*Your objective:*
Copy out the lines of the entries below, unchanged, from the line holding "Select Medium auto-approve priority" through the end of the entries, both ends included.

*Information supplied:*
## Begin
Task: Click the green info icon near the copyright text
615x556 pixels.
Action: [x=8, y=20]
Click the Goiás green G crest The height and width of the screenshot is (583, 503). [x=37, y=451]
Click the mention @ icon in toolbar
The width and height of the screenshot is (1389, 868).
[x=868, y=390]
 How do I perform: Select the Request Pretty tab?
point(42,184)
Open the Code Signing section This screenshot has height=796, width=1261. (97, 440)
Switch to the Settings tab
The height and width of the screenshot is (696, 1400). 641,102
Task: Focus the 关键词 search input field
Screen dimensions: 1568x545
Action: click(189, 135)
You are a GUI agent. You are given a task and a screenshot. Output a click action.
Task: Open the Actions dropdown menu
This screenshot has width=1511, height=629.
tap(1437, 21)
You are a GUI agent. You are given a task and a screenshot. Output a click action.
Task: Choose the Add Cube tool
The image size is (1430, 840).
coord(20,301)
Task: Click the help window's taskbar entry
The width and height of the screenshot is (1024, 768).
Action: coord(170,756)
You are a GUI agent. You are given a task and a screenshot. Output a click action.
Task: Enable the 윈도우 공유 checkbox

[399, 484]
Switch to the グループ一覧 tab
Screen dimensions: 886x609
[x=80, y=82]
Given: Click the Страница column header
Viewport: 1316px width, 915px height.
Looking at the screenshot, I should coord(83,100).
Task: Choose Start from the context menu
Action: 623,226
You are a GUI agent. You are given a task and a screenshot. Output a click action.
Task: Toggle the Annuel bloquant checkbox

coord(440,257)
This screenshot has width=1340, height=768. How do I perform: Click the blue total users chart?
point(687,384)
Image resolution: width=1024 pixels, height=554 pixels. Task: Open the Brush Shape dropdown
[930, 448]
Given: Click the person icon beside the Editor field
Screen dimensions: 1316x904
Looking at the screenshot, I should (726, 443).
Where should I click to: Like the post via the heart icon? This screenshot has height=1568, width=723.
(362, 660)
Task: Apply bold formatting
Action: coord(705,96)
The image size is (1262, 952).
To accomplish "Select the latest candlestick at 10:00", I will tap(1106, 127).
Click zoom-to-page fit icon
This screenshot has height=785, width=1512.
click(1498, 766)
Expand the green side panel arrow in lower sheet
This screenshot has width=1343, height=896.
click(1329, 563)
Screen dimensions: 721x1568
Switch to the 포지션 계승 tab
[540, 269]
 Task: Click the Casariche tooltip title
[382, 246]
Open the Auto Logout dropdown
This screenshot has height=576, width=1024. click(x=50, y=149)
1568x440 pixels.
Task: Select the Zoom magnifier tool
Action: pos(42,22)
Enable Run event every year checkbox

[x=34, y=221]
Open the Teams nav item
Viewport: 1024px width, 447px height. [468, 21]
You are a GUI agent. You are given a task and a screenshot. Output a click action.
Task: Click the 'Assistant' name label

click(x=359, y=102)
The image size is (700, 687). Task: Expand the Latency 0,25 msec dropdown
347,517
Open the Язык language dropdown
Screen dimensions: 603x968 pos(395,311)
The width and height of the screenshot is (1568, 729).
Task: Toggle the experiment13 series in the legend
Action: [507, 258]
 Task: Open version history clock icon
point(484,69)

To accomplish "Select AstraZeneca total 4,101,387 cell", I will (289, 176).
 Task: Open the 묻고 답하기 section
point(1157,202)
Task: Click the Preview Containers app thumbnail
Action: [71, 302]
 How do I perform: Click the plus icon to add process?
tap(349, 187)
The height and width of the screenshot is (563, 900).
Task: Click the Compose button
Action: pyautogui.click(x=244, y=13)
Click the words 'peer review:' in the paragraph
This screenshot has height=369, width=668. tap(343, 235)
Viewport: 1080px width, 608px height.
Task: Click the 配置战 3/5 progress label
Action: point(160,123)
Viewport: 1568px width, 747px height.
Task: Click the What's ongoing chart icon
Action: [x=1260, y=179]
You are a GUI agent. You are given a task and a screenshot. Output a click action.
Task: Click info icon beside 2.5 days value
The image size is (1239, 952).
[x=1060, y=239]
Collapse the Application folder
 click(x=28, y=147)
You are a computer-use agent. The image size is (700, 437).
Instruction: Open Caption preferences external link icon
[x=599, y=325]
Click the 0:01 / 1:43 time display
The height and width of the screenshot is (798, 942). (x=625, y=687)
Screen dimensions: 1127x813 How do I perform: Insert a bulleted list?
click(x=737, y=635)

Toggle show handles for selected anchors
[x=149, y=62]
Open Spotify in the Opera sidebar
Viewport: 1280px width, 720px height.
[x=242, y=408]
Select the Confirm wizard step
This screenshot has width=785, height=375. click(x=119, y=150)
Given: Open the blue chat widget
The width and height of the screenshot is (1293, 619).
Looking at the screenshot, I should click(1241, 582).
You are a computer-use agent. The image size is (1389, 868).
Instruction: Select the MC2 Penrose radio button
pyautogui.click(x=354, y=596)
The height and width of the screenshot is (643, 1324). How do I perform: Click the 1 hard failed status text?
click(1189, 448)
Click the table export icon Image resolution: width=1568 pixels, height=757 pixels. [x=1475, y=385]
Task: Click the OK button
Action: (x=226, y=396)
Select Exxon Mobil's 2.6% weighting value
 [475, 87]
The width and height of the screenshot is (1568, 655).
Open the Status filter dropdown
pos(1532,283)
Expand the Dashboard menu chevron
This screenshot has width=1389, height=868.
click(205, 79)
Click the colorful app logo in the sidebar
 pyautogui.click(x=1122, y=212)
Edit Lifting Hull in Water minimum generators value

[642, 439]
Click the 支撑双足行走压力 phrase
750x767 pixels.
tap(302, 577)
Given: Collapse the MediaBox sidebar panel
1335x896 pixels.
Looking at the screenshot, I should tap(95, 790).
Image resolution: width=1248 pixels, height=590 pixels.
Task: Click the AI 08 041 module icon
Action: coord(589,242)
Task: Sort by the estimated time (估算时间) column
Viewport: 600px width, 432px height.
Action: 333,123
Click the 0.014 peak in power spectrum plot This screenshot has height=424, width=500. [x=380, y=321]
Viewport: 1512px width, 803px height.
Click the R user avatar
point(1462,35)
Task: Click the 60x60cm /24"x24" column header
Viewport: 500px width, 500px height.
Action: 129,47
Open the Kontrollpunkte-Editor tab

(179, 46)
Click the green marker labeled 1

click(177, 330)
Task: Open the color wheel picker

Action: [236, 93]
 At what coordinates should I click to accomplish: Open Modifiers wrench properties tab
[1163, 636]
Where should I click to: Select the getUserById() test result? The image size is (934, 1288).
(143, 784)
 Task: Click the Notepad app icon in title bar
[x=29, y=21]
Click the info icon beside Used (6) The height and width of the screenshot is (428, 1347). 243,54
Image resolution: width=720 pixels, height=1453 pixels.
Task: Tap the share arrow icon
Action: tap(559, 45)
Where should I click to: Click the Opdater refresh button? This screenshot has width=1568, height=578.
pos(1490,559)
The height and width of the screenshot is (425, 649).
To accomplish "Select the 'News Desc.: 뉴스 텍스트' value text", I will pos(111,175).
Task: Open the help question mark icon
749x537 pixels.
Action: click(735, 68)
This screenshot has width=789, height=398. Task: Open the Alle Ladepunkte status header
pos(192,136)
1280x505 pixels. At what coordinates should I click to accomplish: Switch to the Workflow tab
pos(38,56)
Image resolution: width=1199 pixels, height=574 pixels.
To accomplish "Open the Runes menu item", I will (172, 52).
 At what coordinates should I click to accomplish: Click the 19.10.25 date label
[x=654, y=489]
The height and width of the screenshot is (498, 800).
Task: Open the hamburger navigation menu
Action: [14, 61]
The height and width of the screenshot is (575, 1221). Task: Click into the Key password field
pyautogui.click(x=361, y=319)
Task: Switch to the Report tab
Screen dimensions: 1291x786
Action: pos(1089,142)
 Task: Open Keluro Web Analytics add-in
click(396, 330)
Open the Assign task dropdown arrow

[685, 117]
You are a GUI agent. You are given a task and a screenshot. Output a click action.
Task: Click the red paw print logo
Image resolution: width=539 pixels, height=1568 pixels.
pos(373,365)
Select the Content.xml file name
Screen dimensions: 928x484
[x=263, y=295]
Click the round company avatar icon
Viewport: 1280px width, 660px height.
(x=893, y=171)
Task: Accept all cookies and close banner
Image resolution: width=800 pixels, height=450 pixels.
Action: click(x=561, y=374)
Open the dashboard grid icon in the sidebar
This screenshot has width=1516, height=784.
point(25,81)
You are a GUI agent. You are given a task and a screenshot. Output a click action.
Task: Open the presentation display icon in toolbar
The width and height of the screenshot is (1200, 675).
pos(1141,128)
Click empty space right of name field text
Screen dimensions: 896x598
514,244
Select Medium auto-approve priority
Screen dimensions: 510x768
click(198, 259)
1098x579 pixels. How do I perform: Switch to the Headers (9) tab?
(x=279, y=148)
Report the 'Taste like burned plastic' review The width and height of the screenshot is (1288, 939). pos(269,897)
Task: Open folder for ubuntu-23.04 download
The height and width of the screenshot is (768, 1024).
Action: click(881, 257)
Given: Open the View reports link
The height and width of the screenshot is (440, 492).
## End
*Final answer:*
Select Medium auto-approve priority
Screen dimensions: 510x768
click(198, 259)
1098x579 pixels. How do I perform: Switch to the Headers (9) tab?
(x=279, y=148)
Report the 'Taste like burned plastic' review The width and height of the screenshot is (1288, 939). pos(269,897)
Task: Open folder for ubuntu-23.04 download
The height and width of the screenshot is (768, 1024).
Action: click(881, 257)
Given: Open the View reports link
The height and width of the screenshot is (440, 492).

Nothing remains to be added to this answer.